Records from a data source:
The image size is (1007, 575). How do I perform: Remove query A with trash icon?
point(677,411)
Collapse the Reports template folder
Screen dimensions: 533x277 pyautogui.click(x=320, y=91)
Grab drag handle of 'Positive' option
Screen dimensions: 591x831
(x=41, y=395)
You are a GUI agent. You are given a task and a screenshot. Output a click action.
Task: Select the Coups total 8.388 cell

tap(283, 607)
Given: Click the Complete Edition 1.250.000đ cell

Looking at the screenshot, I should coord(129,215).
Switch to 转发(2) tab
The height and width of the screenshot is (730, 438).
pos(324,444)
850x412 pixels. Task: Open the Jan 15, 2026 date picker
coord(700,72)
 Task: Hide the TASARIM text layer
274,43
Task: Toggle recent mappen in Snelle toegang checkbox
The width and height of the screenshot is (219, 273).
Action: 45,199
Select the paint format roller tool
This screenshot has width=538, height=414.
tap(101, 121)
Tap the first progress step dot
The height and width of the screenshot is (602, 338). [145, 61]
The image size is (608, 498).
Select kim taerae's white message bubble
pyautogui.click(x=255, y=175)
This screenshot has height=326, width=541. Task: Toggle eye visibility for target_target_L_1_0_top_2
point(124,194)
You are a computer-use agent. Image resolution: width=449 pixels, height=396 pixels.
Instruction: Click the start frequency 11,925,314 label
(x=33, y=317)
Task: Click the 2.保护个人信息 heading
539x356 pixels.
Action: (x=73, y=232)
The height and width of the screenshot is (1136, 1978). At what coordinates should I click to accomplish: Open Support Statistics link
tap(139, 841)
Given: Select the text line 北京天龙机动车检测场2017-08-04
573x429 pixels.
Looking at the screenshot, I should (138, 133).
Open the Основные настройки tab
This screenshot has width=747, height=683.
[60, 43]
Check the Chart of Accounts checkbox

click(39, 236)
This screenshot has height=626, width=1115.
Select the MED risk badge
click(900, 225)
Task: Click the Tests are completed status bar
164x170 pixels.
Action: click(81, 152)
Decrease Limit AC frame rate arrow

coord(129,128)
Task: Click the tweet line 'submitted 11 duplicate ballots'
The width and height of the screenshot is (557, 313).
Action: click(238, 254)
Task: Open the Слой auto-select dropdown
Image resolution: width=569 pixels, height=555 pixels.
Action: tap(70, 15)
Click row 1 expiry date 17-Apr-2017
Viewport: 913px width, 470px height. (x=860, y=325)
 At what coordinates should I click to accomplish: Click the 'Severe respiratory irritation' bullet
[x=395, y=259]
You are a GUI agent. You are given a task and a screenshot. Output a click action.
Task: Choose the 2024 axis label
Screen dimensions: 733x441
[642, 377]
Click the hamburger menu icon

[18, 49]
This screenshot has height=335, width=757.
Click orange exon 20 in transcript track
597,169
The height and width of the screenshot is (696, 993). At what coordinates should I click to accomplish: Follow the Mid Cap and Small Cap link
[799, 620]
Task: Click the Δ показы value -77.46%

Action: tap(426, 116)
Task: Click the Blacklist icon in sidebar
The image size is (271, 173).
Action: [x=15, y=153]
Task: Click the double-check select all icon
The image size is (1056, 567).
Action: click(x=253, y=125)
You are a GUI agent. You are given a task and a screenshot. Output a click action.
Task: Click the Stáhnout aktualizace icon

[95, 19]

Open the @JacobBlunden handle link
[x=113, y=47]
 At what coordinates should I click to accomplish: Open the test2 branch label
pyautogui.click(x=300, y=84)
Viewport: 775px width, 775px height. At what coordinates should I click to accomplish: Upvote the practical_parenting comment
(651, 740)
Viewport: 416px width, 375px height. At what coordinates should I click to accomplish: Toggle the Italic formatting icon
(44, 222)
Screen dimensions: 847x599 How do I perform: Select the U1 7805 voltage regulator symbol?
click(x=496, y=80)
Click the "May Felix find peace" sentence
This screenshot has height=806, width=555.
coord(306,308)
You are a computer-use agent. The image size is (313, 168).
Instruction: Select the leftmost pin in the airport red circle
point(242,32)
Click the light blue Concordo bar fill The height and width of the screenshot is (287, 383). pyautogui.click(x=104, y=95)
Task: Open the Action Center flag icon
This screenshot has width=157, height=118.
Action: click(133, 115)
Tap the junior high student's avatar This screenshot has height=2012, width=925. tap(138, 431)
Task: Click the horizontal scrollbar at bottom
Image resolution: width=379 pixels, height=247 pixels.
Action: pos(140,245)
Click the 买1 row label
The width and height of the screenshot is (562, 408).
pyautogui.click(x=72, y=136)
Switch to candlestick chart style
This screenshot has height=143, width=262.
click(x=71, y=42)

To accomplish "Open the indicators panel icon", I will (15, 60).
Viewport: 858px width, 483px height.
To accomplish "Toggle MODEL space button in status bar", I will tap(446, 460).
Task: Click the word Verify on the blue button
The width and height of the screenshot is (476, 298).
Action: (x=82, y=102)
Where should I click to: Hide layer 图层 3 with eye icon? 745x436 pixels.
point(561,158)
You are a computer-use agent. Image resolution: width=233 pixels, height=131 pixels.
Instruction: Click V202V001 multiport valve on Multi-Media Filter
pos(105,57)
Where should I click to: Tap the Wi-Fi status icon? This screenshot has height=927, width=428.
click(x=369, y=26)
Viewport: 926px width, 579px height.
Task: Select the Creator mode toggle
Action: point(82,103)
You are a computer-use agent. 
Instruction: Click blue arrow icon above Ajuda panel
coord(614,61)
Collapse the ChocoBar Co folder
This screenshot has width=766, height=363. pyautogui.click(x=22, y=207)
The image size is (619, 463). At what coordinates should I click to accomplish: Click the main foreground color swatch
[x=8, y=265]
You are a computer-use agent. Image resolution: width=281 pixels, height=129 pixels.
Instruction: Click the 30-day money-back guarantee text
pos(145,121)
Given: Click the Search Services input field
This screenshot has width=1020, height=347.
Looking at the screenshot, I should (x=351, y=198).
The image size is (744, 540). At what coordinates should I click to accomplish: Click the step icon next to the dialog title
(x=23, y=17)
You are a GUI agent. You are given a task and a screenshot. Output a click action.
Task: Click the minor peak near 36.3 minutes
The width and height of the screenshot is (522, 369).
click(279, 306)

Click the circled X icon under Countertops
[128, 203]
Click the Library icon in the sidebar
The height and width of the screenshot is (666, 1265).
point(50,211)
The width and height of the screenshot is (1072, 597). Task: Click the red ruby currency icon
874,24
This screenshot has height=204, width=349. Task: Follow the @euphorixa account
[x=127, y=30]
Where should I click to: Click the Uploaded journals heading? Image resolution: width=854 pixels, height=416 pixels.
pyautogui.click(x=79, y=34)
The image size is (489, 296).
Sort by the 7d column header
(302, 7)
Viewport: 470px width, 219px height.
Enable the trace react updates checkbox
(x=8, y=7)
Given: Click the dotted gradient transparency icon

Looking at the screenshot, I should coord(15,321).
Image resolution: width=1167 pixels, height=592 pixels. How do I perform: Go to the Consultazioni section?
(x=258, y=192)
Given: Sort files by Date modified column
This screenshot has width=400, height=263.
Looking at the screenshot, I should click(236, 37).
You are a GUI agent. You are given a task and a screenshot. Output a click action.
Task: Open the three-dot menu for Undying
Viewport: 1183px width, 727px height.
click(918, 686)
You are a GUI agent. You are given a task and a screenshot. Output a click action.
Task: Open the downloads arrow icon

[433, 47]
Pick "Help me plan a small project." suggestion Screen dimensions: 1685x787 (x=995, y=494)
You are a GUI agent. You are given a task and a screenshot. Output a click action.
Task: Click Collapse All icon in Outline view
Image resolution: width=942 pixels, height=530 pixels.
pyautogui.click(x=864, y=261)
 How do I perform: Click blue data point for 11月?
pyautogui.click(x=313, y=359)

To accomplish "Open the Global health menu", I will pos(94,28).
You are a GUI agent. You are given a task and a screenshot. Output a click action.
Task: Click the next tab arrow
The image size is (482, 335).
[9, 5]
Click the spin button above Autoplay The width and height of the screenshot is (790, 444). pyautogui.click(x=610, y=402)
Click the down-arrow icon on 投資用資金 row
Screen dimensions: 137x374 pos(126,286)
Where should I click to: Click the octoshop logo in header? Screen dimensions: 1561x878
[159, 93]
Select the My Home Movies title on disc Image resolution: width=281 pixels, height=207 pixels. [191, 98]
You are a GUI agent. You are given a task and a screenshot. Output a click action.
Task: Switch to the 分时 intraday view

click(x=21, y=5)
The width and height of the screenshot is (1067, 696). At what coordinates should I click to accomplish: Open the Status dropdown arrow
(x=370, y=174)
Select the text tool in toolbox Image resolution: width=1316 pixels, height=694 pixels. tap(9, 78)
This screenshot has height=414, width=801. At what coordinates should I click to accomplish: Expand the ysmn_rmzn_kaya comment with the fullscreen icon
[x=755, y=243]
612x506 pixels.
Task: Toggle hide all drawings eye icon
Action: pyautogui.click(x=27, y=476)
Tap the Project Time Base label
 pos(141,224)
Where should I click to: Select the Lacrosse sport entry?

▶ _WHAT TO PRODUCE_
Output only an exact transcription of the lines above from the one with "This screenshot has width=157, height=118." up to and including the one with "Task: Click the horizontal".

▶ _WRITTEN SOLUTION_
This screenshot has width=157, height=118.
Action: click(133, 115)
Tap the junior high student's avatar This screenshot has height=2012, width=925. tap(138, 431)
Task: Click the horizontal scrollbar at bottom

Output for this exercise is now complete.